実は今回、鳩山さんが英語で書いた学術論文を読んでみて、ビックリしました。まず英語が見事な上に、論文内容も素晴らしい。政治家になるまで腰掛で学者をしていたのではなく、間違いなく本物の学者でした。その論文のテーマは、ロシアの数学者、アンドレイ・マルコフが唱えた「マルコフ保全理論」の研究でした。(略)非常に複雑な概念ですが、ざっくり言うと、「ある事象はその直前の出来事に左右されるのであって、過去には左右されない」という理論。これを偏微分を駆使しながら数理的に実証する論文なのです。

確かに「ある事象はその直前の出来事に左右されるのであって、過去には左右されない」は「マルコフ性」の直観的な説明として間違いではない。

しかしながら、佐藤氏が鳩山氏の論文をまるで読めていないことは余りにも明白だ。おそらく問題の論文とはCiNii 論文 -  MARKOV MAINTENANCE MODELS WITH CONTROL OF QUEUEのことであろうが、PDF ファイルをダウンロードして最初と最後を読んでみればすぐにわかるように、「マルコフ保全理論」を提唱したのはマルコフ自身ではない*4。この理論の提唱者は鳩山氏自身がhttp://ci.nii.ac.jp/Detail/detail.do?LOCALID=ART0001520837&lang=jaで書いているようにダービンという人である。そしてこの論文は、既存の理論を鳩山氏が拡張し、それに関する性質をいくつか導いているものなのだ。どこにも実例に基づいた「実証」などは見られない。これは本文を読まずに摘要(abstract)を眺めるだけでもわかることなのだが。

ちなみに、鳩山氏の手になる上記文献中には、少なくとも斜め読みした限りでは偏微分は一切出てこない*5

数学教育は思想教育?

しかしそんなことはどうでもよいのである。むしろ問題は佐藤氏が、鳩山氏の過去の研究から同氏の思考回路が読み取れるとしていることだ。

手嶋 鳩山総理を理解するのには、「足して二で割る自民党政治」ではなく、「偏微分関数による『マルコフ保全理論』のインテリジェンス」を理解することが必要だ、ということですか。
佐藤 そうです。事実、鳩山総理自身、「私はブレていない」と真顔で記者に答えていましたし、理系の人にありがちな「目的関数を理解できない人には、何を言っても始まらない」といった感覚があったのかもしれません。

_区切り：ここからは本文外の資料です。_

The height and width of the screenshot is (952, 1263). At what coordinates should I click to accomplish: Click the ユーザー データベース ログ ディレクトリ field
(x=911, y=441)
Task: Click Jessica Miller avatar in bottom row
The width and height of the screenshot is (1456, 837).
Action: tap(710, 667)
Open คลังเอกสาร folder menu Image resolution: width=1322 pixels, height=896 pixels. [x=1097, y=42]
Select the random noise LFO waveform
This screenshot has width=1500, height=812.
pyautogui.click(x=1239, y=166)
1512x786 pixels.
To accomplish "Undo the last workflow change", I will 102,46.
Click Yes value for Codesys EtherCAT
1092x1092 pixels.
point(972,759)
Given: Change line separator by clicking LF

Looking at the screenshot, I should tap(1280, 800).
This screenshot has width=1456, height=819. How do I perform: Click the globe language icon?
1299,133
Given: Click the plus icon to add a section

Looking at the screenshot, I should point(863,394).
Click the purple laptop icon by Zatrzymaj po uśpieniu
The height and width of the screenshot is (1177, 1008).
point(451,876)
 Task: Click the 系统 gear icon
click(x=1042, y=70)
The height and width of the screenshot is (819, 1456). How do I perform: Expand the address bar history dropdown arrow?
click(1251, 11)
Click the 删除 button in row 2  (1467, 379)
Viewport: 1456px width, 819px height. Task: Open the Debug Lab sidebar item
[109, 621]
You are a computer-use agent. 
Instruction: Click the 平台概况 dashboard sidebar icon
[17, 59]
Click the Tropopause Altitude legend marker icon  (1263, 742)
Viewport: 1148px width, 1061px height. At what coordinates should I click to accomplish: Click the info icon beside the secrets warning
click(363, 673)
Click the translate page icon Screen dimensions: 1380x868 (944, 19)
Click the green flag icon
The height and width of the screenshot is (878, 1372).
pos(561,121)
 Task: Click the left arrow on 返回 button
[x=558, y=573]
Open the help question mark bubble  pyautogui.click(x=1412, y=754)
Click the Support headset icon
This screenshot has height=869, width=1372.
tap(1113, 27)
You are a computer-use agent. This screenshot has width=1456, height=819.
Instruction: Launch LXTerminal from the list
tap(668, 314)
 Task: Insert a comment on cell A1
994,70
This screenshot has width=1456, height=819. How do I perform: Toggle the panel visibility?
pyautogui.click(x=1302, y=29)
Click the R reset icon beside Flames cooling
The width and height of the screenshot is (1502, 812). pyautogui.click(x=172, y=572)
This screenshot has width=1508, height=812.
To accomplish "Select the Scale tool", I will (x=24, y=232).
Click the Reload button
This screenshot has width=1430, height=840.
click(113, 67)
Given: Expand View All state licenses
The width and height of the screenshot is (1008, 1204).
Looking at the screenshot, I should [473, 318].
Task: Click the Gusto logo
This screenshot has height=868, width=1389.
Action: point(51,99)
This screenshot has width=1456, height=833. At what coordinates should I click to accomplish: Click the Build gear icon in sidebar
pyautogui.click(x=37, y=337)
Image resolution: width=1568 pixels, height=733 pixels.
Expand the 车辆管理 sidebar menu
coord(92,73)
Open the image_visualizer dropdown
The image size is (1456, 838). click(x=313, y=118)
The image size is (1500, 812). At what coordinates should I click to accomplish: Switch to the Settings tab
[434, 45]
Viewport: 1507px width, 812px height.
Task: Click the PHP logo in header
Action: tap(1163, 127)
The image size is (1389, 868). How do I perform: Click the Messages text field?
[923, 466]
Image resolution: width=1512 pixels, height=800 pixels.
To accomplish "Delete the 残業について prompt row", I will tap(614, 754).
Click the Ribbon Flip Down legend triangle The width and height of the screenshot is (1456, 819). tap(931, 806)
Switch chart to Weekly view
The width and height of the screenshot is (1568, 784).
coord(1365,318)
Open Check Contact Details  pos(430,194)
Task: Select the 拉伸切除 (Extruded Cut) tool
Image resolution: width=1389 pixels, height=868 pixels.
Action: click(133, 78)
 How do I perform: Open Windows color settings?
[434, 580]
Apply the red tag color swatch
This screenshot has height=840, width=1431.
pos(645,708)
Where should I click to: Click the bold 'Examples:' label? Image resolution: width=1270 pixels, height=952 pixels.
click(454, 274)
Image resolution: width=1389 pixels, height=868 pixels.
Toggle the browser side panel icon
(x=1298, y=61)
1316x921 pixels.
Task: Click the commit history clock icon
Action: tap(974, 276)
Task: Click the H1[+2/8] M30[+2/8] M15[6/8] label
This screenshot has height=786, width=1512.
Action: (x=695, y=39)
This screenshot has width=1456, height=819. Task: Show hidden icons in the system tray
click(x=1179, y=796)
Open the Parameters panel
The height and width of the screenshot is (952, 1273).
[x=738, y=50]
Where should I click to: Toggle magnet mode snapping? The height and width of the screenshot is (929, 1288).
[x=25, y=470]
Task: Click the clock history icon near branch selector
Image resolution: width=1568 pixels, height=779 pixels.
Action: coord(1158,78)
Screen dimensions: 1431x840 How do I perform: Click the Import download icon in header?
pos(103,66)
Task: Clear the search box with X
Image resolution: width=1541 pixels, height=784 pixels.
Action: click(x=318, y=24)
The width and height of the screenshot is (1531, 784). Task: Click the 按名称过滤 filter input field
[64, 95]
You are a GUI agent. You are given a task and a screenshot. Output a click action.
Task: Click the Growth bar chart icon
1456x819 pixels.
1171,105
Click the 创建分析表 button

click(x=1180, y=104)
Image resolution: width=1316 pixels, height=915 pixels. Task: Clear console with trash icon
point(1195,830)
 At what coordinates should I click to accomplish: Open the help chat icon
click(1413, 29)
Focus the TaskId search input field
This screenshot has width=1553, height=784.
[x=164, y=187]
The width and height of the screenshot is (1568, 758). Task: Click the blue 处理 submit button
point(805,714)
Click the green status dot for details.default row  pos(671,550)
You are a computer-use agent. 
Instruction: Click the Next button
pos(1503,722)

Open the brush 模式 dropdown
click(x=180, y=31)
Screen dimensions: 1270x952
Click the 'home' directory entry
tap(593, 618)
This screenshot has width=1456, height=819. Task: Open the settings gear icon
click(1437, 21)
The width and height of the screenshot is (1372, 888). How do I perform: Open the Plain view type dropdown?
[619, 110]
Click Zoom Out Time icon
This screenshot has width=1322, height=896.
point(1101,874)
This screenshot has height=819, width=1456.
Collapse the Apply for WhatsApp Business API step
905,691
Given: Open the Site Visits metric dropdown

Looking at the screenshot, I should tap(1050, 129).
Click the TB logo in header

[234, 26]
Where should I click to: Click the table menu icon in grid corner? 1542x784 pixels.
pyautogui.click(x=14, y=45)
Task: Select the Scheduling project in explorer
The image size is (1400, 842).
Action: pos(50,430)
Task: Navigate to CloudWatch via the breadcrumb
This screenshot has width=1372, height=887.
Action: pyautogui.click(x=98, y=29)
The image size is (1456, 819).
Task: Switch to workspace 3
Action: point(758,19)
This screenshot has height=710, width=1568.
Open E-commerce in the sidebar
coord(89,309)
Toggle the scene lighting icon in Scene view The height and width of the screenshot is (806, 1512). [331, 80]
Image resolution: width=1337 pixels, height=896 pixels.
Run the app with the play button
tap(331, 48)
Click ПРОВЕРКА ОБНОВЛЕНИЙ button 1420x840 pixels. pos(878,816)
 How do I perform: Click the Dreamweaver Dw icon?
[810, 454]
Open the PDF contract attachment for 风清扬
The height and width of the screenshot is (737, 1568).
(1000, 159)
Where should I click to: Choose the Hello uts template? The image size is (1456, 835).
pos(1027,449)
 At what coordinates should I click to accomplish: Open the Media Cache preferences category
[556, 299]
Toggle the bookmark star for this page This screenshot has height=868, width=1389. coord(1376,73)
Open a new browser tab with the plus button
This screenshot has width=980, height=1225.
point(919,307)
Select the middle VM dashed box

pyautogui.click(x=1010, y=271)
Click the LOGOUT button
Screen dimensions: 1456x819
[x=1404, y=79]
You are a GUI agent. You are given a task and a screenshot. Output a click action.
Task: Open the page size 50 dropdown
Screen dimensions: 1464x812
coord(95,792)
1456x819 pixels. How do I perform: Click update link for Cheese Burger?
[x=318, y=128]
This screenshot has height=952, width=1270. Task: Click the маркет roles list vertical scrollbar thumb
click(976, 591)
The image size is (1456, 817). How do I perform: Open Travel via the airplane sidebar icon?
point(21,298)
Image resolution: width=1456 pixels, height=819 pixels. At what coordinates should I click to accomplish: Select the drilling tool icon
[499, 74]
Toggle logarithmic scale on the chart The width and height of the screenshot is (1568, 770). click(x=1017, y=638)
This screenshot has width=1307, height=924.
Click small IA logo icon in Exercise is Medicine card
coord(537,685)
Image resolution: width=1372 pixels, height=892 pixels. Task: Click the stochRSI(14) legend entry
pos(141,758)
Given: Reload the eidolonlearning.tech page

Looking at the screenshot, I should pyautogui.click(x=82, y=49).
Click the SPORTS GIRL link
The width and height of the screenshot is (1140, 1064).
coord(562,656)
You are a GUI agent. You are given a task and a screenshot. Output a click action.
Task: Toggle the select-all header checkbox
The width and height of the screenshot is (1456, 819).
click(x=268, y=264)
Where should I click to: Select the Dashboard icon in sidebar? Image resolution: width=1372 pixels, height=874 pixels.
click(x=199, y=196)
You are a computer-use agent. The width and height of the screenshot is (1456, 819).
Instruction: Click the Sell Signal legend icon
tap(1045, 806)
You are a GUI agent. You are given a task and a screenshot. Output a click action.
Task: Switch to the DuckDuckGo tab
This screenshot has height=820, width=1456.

「マルコフ保全理論」に偏微分方程式が出てきそうもないことはさておくとして、まず、「マルコフ保全理論」自体は意志決定の全てを説明する理論などではない。むしろ話は逆で、「マルコフ保全理論」は他のオペレーションズ・リサーチの理論と同様、現実を非常に単純化して、その範囲内で物事を近似的に説明していこうという試みなのである。それは「マルコフ性」が我々の目から見ていかにもナイーブに見えることからも明らかであろうし、そして何より鳩山氏自身がhttp://ci.nii.ac.jp/Detail/detail.do?LOCALID=ART0001520837&lang=jaなどという題で書いた記事自体、このモデルは複雑な状況(具体的には機械系設備)においては無力ではないかという批判があることを受け、どのように理論と実践の橋渡しをしていくかという課題を述べているものだ。無論、これ以後この分野の研究も発展したであろうし、私自身この分野の専門家ではないからその研究動向を細かく観察しているわけではないが、しかしながら政治の場のような複雑きわまりない状況に普遍的に適用できるようなモデルなどというものは未だ存在していないことだけは間違いない。
言い換えれば、「マルコフ保全理論」などという特定の分野の思考が鳩山氏の思考自体に影響を与えているとは極めて考えにくい。むしろ、鳩山氏がこうした研究活動から得たものがあるとすれば、モデル即ち図式的な理解と現実がどの程度合致しどの程度乖離するか、あるいは局所最適と全体最適の違いを知っていること*6といった感覚的なものにすぎないはずで、それらはいずれもオペレーションズ・リサーチの分野に深入りせずとも知りうるはずのことだ。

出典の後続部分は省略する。